Study shows methamphetamine abusers struggle to detect emotion
Tuesday, 19 May 2009
19 May 2009: Methamphetamine abusers find it hard to read expressions on people’s faces and therefore struggle to detect emotion in others, a new joint study at Australian Catholic University (ACU) has found.
Dr Peter Rendell, Associate Professor of Psychology at ACU, postgraduate student Magdalena Mazur and Julie Henry from the University of NSW tested 20 adults with an average history of four years of Methamphetamine (MA) abuse on measures of social reasoning.
These 20 adults were screened from more than 100 MA users who had been formally diagnosed with MA dependence, were not dependent on any other drug and did not have a medical condition.
Compared with a control group who had no history of drug use, the group who had used MA had greater difficulty detecting subtle differences in mental states and differentiating between basic facial expressions of emotion.

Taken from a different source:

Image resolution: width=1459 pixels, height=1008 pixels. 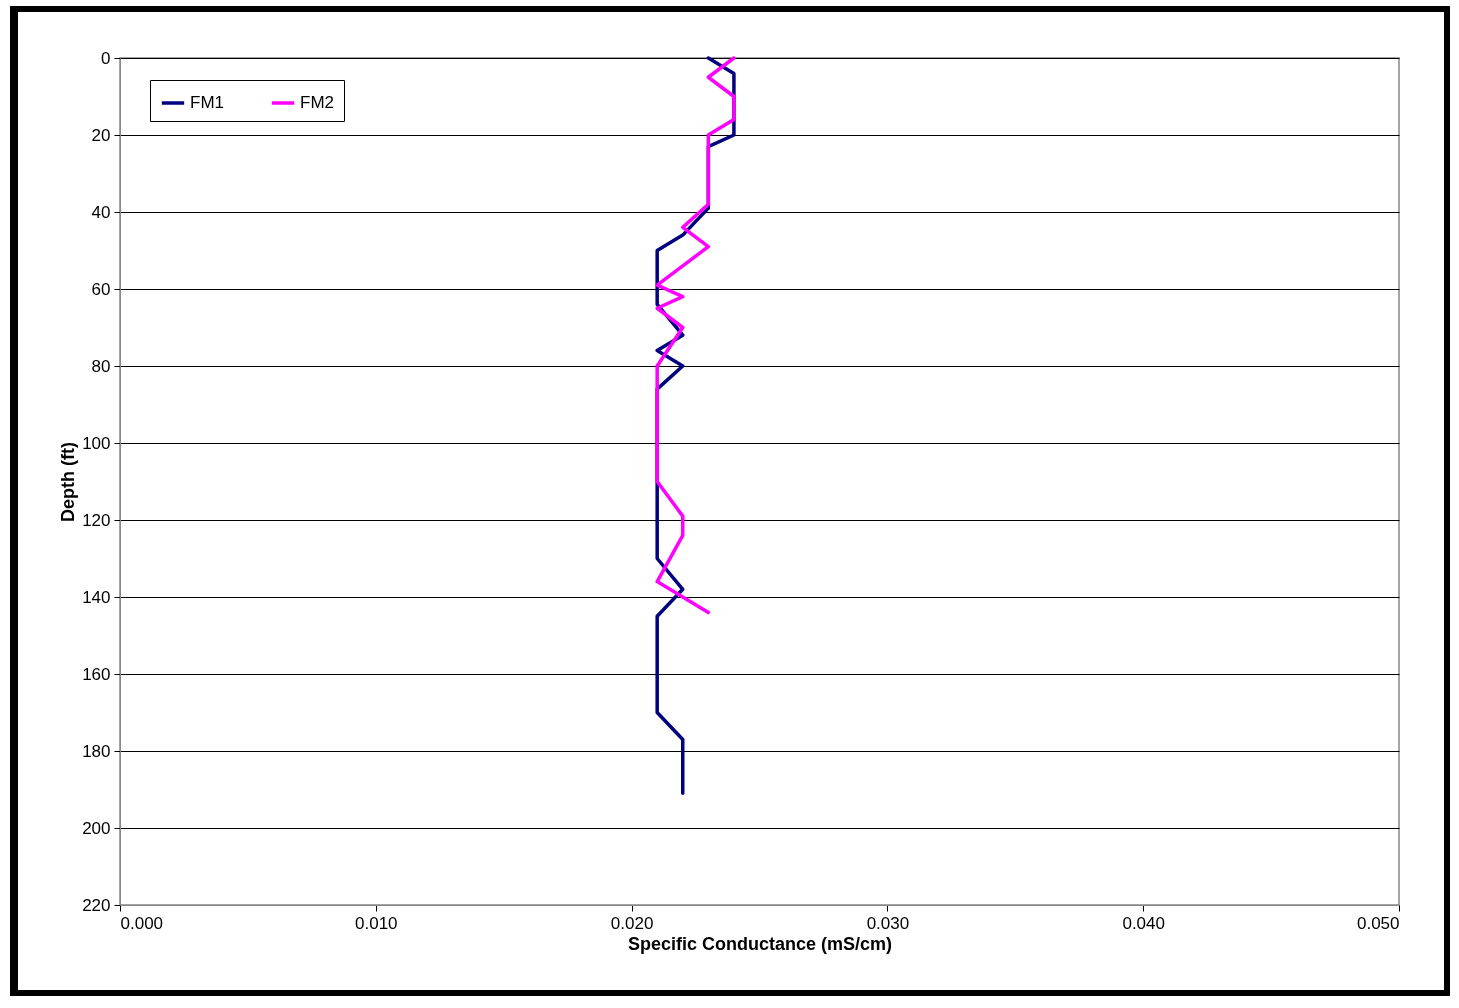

Dr Rendell said that recognising emotion on people’s faces and understanding that others think about things differently to you are two of the most important aspects of social-thinking.
“Being so significant to social-thinking, we wanted to see whether MA users were impaired in these specific thought processes – and they clearly were,” he said.
“We therefore know that MA use has psychological consequences, and, potentially, consequences for these individuals’ social functioning.
“The size of these social reasoning deficits was comparable to the memory problems that have also been found in users of MA, consistent with other evidence showing that MA is a dangerous drug which can do lasting harm.”
The study was published recently in the British Journal of Clinical Psychology.
“An interesting point to also consider is the possibility that these deficits could have been present before drug use and even a risk factor for drug use - meaning those who struggle to make sense of other people might be more vulnerable to taking drugs in the first place.”